Olly Betts olly@survex.com
Thu, 27 May 2004 04:01:06 +0100


On Wed, May 26, 2004 at 04:04:17PM +0100, Francis Irving wrote:
> In particular, I'd like to be able to make it so a plain query:
>     fox hunting
> would do stemming, but one in quotes (using QueryParser) would match
> only exact words:
>     "Mark Fisher"
> 
> Do I need to add postings with a prefix "stemmed:" or "unstemmed:" for
> every word, and munge inputs, or is there a cleverer way?

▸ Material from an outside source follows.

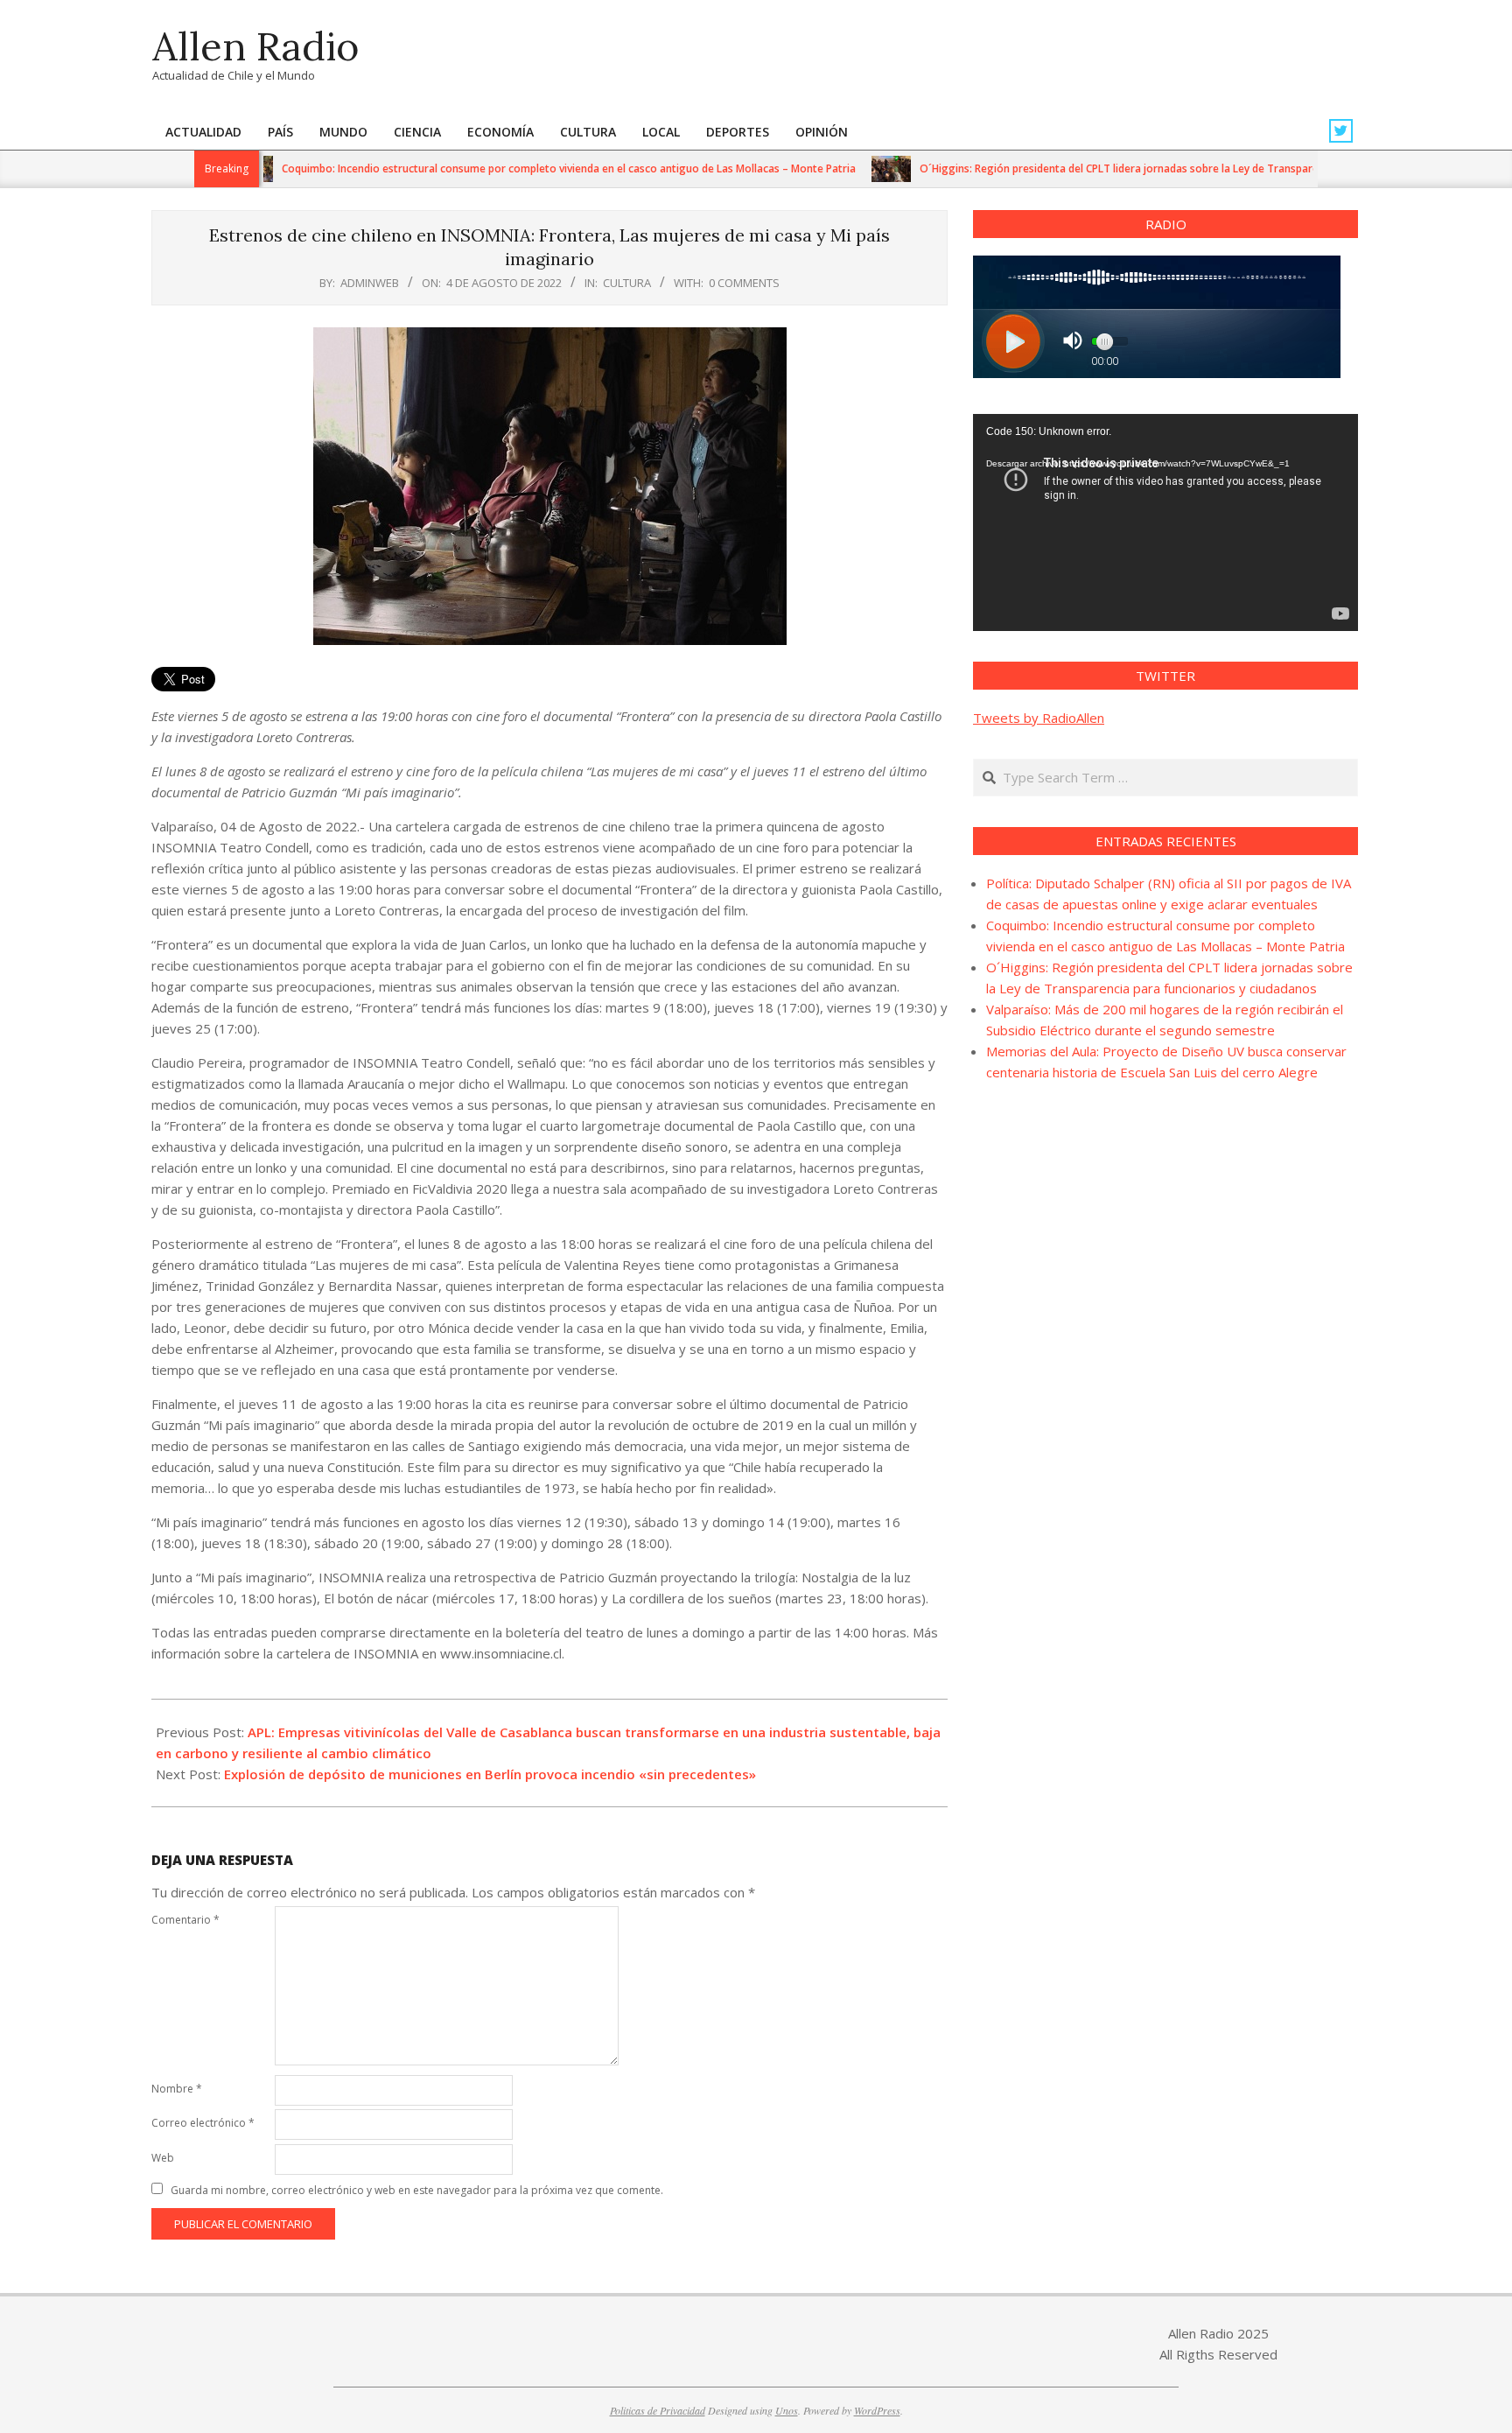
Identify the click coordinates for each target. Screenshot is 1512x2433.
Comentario (185, 1919)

The usual convention is that no prefix means stemmed, while a capital R
prefix means unstemmed.  All words are lowercased, so there's no
ambiguity.

By default, capitalised words are indexed to both a stemmed term
(R-prefix) and an unstemmed term (no prefix).  Uncapitalised words just
produce a stemmed term.  A capitalised word in a query searches for the
unstemmed (R-prefix) term.  This means that searches for names work as
users expect (no problems with a search for Mark Fisher matching
documents about fish markings).

You could generate R terms for all words, though your databases would
swell quite a bit.

> More generally, what are your guys experiences of users feelings about
> stemming?

Most seem to like it (or don't notice!)

Pretty much all the negative comments I've heard are with searching for
names - the scheme described above is aimed at addressing that.

The other negative stemming comment is when using relevance feedback:

http://www.xapian.org/search.php?P=postlist

People don't like the stemmed terms which appear (e.g. "calcul." in this
example).  Omega tries quite hard to avoid these (notice that many of
the suggested words don't have a trailing dot, so they aren't stemmed
forms) but without building an "unstem" map from the source data, it
can't always manage to avoid stemmed forms.

Academic studies also favour stemming.

Cheers,
    Olly